→ **Brief**:
Transcribe the lines exactly, beginning with the one that contains "Screen dimensions: 1401x840" and ending with the final line of the records. Do not transcribe pictures.

→ **Stored items**:
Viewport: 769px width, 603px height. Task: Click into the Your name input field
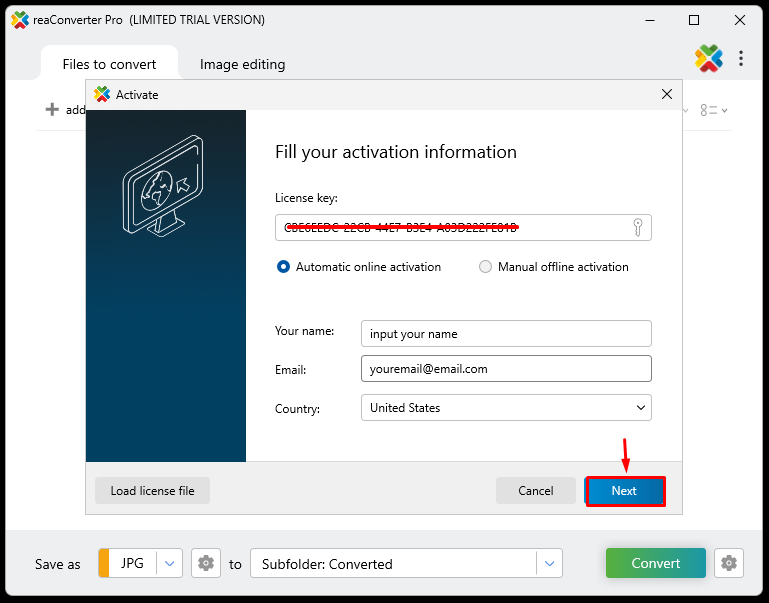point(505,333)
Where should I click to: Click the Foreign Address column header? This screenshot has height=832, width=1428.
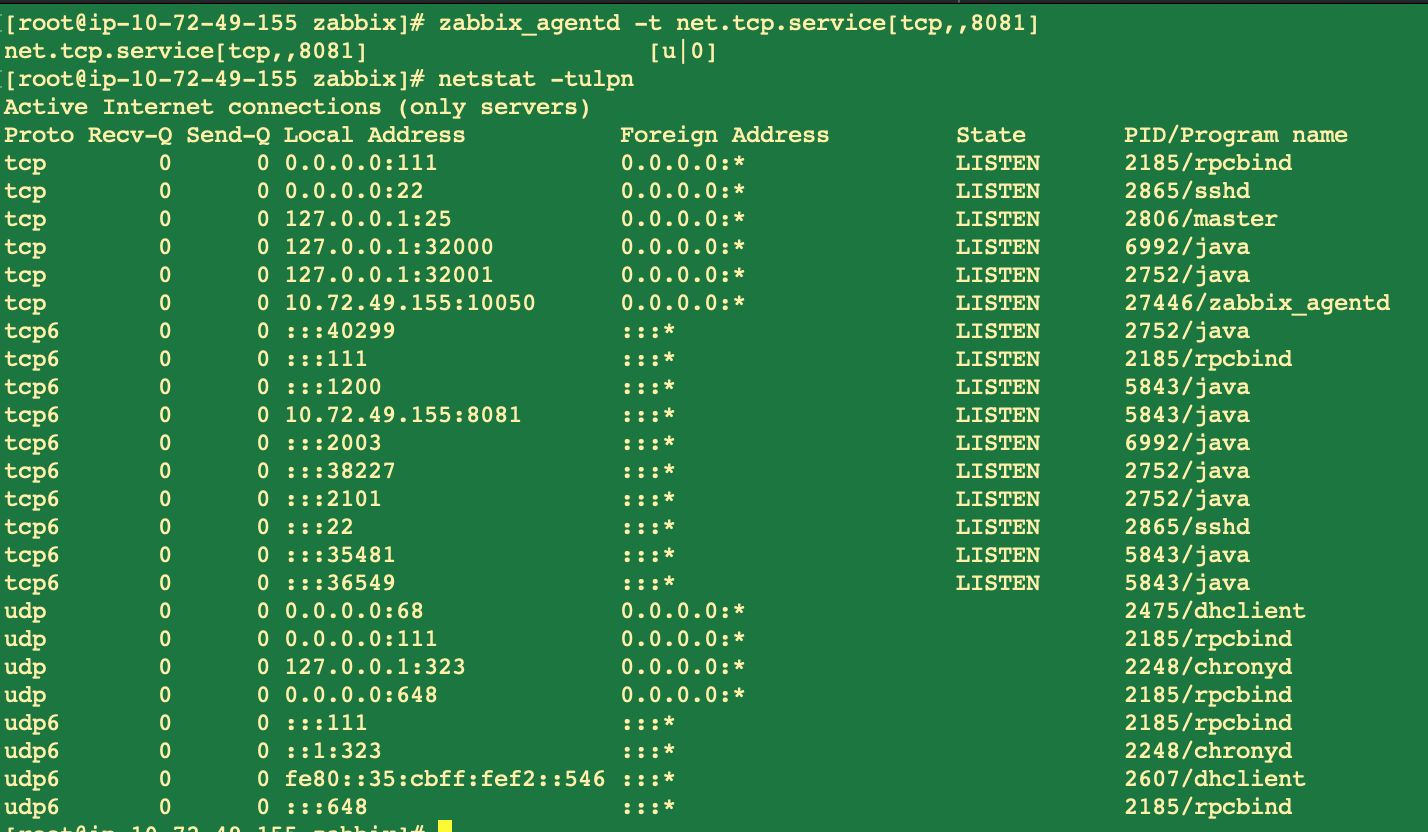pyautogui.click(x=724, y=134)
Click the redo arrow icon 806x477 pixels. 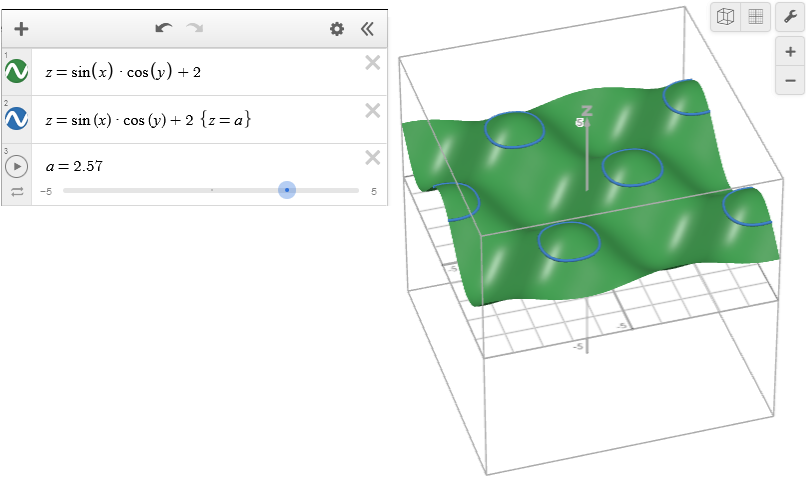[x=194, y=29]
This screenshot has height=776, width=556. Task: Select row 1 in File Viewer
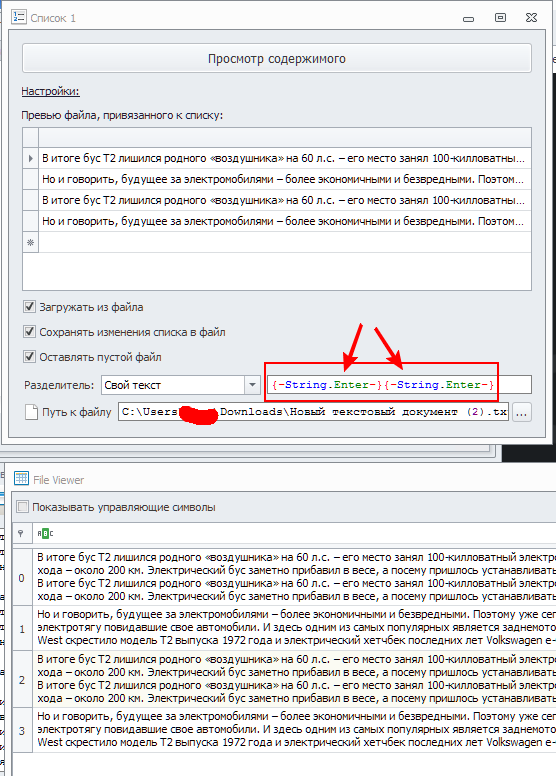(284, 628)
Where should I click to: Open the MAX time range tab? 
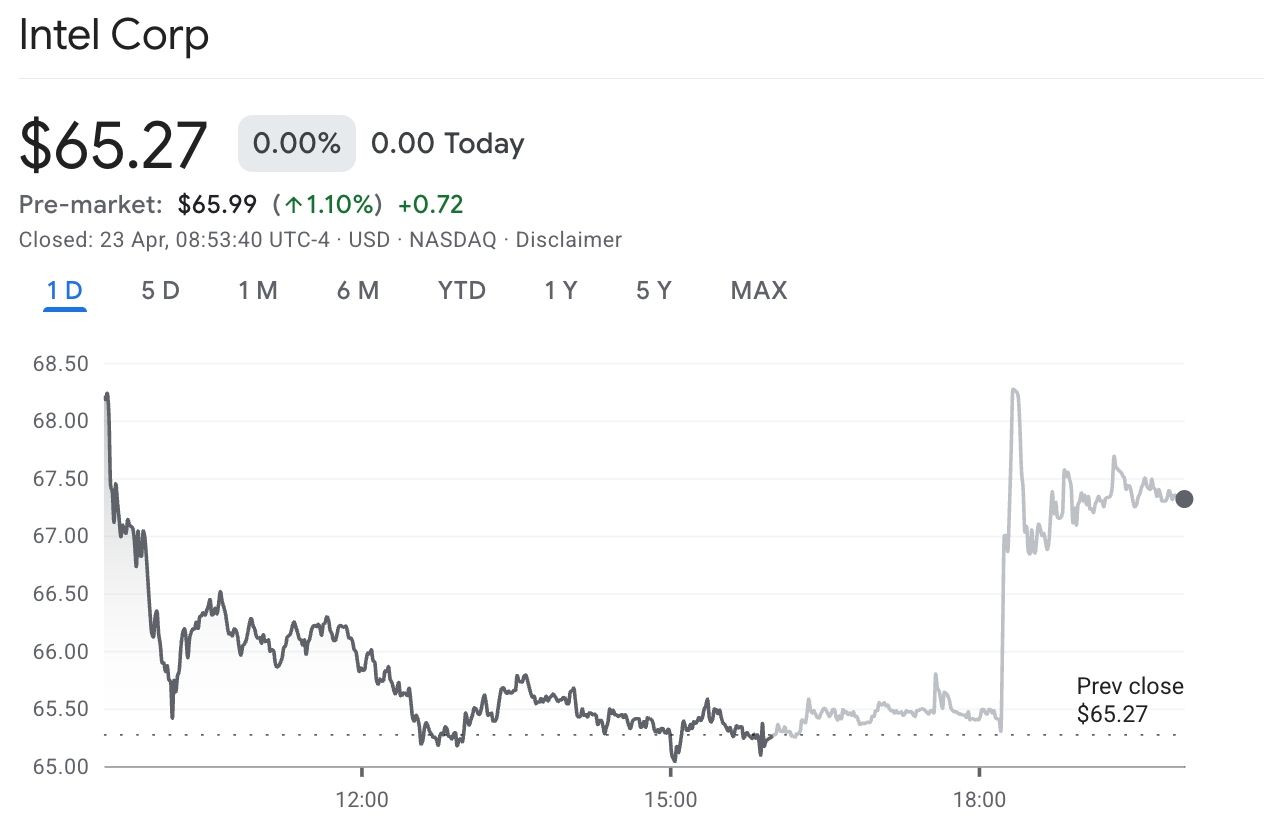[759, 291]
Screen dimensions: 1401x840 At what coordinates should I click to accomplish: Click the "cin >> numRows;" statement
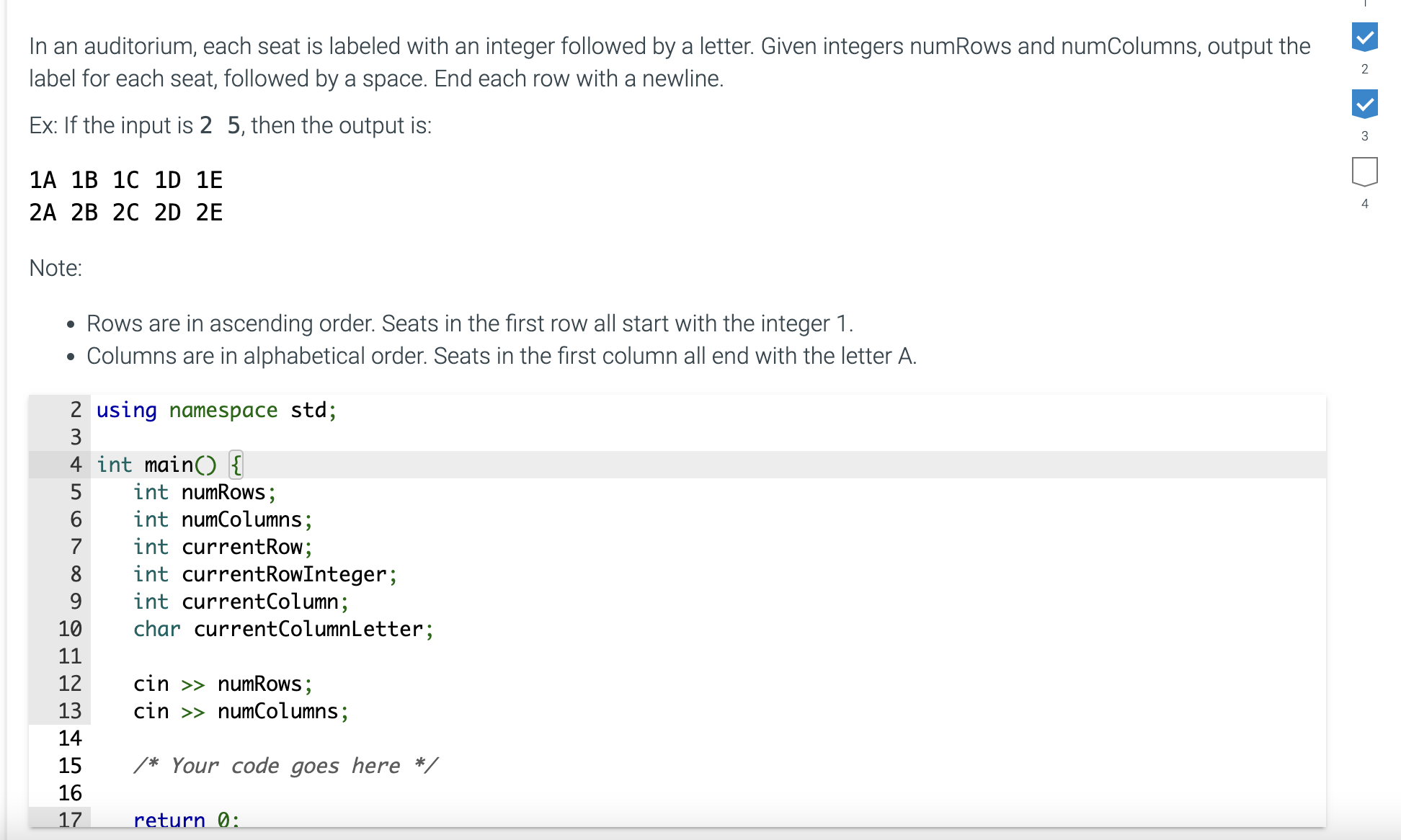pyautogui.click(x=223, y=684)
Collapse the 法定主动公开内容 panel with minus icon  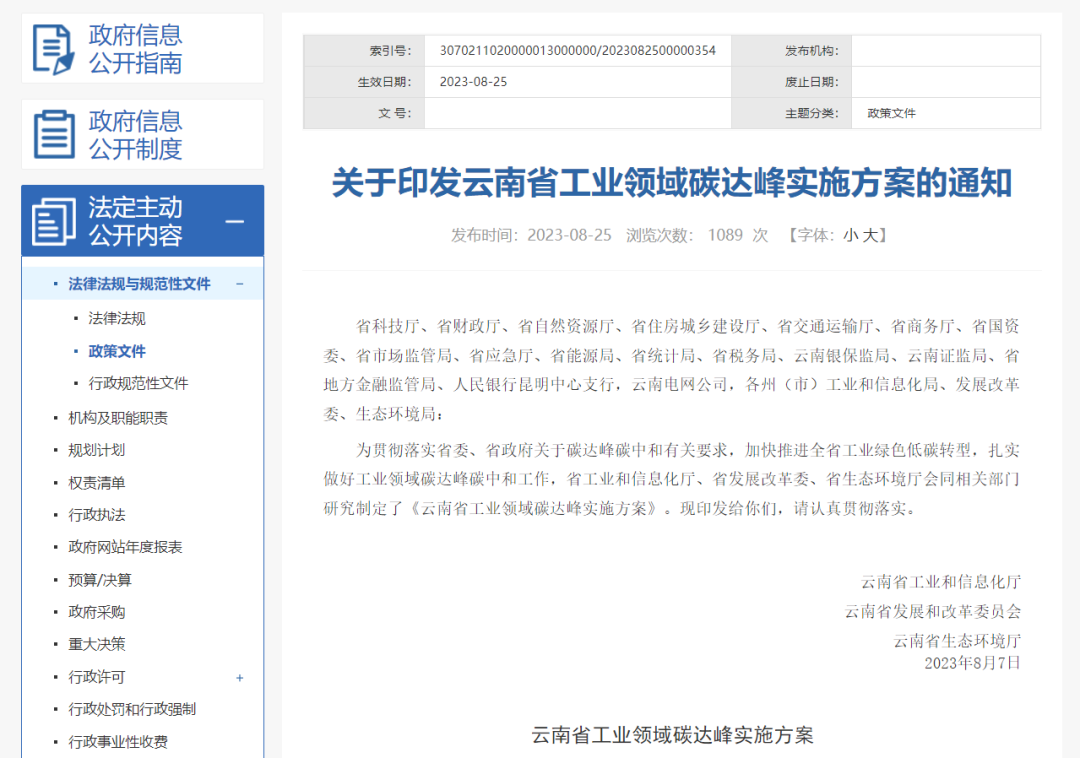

→ **Answer to this exercise**:
Screen dimensions: 1401x840 At what coordinates should I click to accomplish: Click the "cin >> numRows;" statement
pyautogui.click(x=223, y=684)
Collapse the 法定主动公开内容 panel with minus icon  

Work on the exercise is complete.